WHAT YOU NEED TO DO: Add 15 to every coordinate value in the answers, then write out again, requests included, only the lines starting at the one containing "Task: Click the Client Area button" and ending at the one containing "Action: [x=1225, y=26]".

LISTING:
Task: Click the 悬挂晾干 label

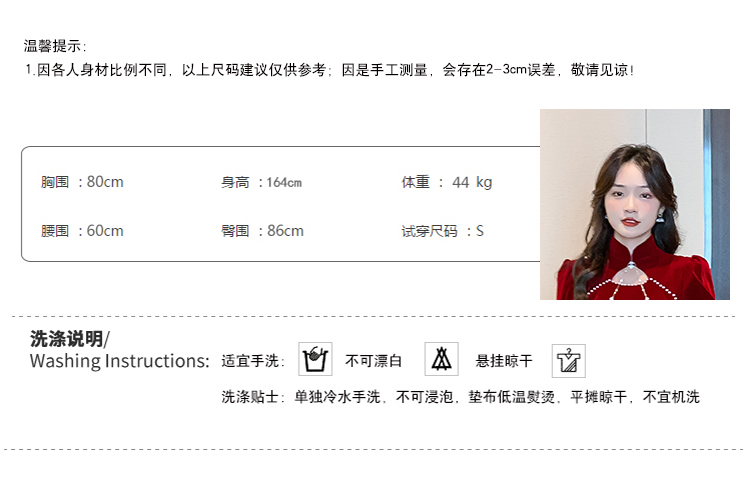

---

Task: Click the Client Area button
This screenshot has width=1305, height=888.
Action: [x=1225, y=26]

---

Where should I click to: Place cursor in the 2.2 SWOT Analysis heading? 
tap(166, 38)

FULL RESPONSE:
Task: Click the Client Area button
This screenshot has width=1305, height=888.
Action: [x=1240, y=41]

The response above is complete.